### WHAT THE EXERCISE ASKS
Copy the following lines verbatim, keeping every character and line break as it appears.

--- Begin ---

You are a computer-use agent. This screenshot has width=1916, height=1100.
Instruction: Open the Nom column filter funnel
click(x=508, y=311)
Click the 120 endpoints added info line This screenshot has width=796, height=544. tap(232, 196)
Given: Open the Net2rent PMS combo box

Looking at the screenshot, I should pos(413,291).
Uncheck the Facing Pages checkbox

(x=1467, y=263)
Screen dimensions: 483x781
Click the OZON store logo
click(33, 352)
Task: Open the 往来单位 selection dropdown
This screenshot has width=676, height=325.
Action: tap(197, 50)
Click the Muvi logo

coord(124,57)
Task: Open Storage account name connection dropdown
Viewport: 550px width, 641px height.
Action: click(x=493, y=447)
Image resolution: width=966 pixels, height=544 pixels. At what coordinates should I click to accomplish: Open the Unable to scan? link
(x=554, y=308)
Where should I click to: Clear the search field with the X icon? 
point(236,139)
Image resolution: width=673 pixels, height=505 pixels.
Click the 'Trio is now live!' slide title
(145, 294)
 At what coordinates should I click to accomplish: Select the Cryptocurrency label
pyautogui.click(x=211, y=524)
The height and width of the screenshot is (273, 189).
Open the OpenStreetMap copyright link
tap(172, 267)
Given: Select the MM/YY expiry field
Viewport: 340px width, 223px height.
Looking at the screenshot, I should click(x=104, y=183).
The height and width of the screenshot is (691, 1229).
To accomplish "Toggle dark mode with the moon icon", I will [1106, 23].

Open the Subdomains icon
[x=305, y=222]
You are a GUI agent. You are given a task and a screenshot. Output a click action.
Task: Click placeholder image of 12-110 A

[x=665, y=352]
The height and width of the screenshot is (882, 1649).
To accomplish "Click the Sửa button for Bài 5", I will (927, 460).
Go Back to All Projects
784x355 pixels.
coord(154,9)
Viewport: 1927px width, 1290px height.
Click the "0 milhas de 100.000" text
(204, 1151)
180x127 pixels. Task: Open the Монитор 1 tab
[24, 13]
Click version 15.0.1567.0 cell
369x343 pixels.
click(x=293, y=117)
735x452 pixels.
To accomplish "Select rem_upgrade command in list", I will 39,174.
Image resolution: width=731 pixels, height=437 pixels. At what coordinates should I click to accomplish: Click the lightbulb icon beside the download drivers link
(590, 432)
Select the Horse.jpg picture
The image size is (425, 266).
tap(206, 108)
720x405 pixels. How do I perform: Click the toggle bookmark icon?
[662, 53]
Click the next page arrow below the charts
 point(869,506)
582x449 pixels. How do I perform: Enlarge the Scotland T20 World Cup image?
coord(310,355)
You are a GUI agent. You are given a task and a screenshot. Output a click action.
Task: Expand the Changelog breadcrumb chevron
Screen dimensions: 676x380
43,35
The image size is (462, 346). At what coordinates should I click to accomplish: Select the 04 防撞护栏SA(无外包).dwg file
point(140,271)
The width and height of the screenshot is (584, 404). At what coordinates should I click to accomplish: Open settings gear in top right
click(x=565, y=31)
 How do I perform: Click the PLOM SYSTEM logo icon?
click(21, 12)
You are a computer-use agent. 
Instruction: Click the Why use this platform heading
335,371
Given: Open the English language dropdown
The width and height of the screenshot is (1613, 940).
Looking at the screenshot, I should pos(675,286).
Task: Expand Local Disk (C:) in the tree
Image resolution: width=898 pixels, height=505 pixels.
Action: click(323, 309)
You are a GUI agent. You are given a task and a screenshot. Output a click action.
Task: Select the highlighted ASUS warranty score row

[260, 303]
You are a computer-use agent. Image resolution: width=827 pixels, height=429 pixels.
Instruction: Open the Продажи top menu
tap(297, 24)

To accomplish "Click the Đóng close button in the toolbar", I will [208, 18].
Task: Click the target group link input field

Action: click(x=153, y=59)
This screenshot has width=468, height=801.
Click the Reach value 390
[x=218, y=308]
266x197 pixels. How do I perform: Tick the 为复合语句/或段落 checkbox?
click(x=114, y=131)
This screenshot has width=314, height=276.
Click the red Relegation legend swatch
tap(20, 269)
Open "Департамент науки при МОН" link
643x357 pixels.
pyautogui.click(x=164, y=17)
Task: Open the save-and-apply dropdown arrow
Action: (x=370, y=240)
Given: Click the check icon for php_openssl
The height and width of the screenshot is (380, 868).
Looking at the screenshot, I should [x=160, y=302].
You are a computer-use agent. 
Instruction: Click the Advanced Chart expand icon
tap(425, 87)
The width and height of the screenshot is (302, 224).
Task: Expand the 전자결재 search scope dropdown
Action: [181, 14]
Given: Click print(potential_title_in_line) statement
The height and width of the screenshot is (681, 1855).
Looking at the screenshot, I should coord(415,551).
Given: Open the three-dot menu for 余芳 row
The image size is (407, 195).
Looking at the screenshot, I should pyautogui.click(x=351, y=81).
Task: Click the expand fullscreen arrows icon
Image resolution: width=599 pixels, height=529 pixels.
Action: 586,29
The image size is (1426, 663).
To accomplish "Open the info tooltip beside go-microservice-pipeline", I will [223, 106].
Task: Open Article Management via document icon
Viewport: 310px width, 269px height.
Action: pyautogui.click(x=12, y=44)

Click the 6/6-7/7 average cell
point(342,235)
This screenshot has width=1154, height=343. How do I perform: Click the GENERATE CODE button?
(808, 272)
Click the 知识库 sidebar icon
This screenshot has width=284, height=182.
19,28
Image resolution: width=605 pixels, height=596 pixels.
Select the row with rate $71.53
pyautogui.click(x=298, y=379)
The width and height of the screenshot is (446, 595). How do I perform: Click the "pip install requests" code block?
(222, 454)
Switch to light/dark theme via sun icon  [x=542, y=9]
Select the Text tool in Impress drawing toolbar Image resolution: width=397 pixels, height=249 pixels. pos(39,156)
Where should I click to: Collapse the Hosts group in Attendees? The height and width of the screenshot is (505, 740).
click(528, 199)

--- End ---

### RESULT FOR THIS TASK
You are a computer-use agent. This screenshot has width=1916, height=1100.
Instruction: Open the Nom column filter funnel
click(x=508, y=311)
Click the 120 endpoints added info line This screenshot has width=796, height=544. tap(232, 196)
Given: Open the Net2rent PMS combo box

Looking at the screenshot, I should pos(413,291).
Uncheck the Facing Pages checkbox

(x=1467, y=263)
Screen dimensions: 483x781
Click the OZON store logo
click(33, 352)
Task: Open the 往来单位 selection dropdown
This screenshot has width=676, height=325.
Action: tap(197, 50)
Click the Muvi logo

coord(124,57)
Task: Open Storage account name connection dropdown
Viewport: 550px width, 641px height.
Action: click(x=493, y=447)
Image resolution: width=966 pixels, height=544 pixels. At what coordinates should I click to accomplish: Open the Unable to scan? link
(x=554, y=308)
Where should I click to: Clear the search field with the X icon? 
point(236,139)
Image resolution: width=673 pixels, height=505 pixels.
Click the 'Trio is now live!' slide title
(145, 294)
 At what coordinates should I click to accomplish: Select the Cryptocurrency label
pyautogui.click(x=211, y=524)
The height and width of the screenshot is (273, 189).
Open the OpenStreetMap copyright link
tap(172, 267)
Given: Select the MM/YY expiry field
Viewport: 340px width, 223px height.
Looking at the screenshot, I should click(x=104, y=183).
The height and width of the screenshot is (691, 1229).
To accomplish "Toggle dark mode with the moon icon", I will [1106, 23].

Open the Subdomains icon
[x=305, y=222]
You are a GUI agent. You are given a task and a screenshot. Output a click action.
Task: Click placeholder image of 12-110 A

[x=665, y=352]
The height and width of the screenshot is (882, 1649).
To accomplish "Click the Sửa button for Bài 5", I will (927, 460).
Go Back to All Projects
784x355 pixels.
coord(154,9)
Viewport: 1927px width, 1290px height.
Click the "0 milhas de 100.000" text
(204, 1151)
180x127 pixels. Task: Open the Монитор 1 tab
[24, 13]
Click version 15.0.1567.0 cell
369x343 pixels.
click(x=293, y=117)
735x452 pixels.
To accomplish "Select rem_upgrade command in list", I will 39,174.
Image resolution: width=731 pixels, height=437 pixels. At what coordinates should I click to accomplish: Click the lightbulb icon beside the download drivers link
(590, 432)
Select the Horse.jpg picture
The image size is (425, 266).
tap(206, 108)
720x405 pixels. How do I perform: Click the toggle bookmark icon?
[662, 53]
Click the next page arrow below the charts
 point(869,506)
582x449 pixels. How do I perform: Enlarge the Scotland T20 World Cup image?
coord(310,355)
You are a GUI agent. You are given a task and a screenshot. Output a click action.
Task: Expand the Changelog breadcrumb chevron
Screen dimensions: 676x380
43,35
The image size is (462, 346). At what coordinates should I click to accomplish: Select the 04 防撞护栏SA(无外包).dwg file
point(140,271)
The width and height of the screenshot is (584, 404). At what coordinates should I click to accomplish: Open settings gear in top right
click(x=565, y=31)
 How do I perform: Click the PLOM SYSTEM logo icon?
click(21, 12)
You are a computer-use agent. 
Instruction: Click the Why use this platform heading
335,371
Given: Open the English language dropdown
The width and height of the screenshot is (1613, 940).
Looking at the screenshot, I should pos(675,286).
Task: Expand Local Disk (C:) in the tree
Image resolution: width=898 pixels, height=505 pixels.
Action: click(323, 309)
You are a GUI agent. You are given a task and a screenshot. Output a click action.
Task: Select the highlighted ASUS warranty score row

[260, 303]
You are a computer-use agent. Image resolution: width=827 pixels, height=429 pixels.
Instruction: Open the Продажи top menu
tap(297, 24)

To accomplish "Click the Đóng close button in the toolbar", I will [208, 18].
Task: Click the target group link input field

Action: click(x=153, y=59)
This screenshot has width=468, height=801.
Click the Reach value 390
[x=218, y=308]
266x197 pixels. How do I perform: Tick the 为复合语句/或段落 checkbox?
click(x=114, y=131)
This screenshot has width=314, height=276.
Click the red Relegation legend swatch
tap(20, 269)
Open "Департамент науки при МОН" link
643x357 pixels.
pyautogui.click(x=164, y=17)
Task: Open the save-and-apply dropdown arrow
Action: (x=370, y=240)
Given: Click the check icon for php_openssl
The height and width of the screenshot is (380, 868).
Looking at the screenshot, I should [x=160, y=302].
You are a computer-use agent. 
Instruction: Click the Advanced Chart expand icon
tap(425, 87)
The width and height of the screenshot is (302, 224).
Task: Expand the 전자결재 search scope dropdown
Action: [181, 14]
Given: Click print(potential_title_in_line) statement
The height and width of the screenshot is (681, 1855).
Looking at the screenshot, I should coord(415,551).
Given: Open the three-dot menu for 余芳 row
The image size is (407, 195).
Looking at the screenshot, I should pyautogui.click(x=351, y=81).
Task: Click the expand fullscreen arrows icon
Image resolution: width=599 pixels, height=529 pixels.
Action: 586,29
The image size is (1426, 663).
To accomplish "Open the info tooltip beside go-microservice-pipeline", I will [223, 106].
Task: Open Article Management via document icon
Viewport: 310px width, 269px height.
Action: pyautogui.click(x=12, y=44)

Click the 6/6-7/7 average cell
point(342,235)
This screenshot has width=1154, height=343. How do I perform: Click the GENERATE CODE button?
(808, 272)
Click the 知识库 sidebar icon
This screenshot has width=284, height=182.
19,28
Image resolution: width=605 pixels, height=596 pixels.
Select the row with rate $71.53
pyautogui.click(x=298, y=379)
The width and height of the screenshot is (446, 595). How do I perform: Click the "pip install requests" code block?
(222, 454)
Switch to light/dark theme via sun icon  [x=542, y=9]
Select the Text tool in Impress drawing toolbar Image resolution: width=397 pixels, height=249 pixels. pos(39,156)
Where should I click to: Collapse the Hosts group in Attendees? The height and width of the screenshot is (505, 740).
click(528, 199)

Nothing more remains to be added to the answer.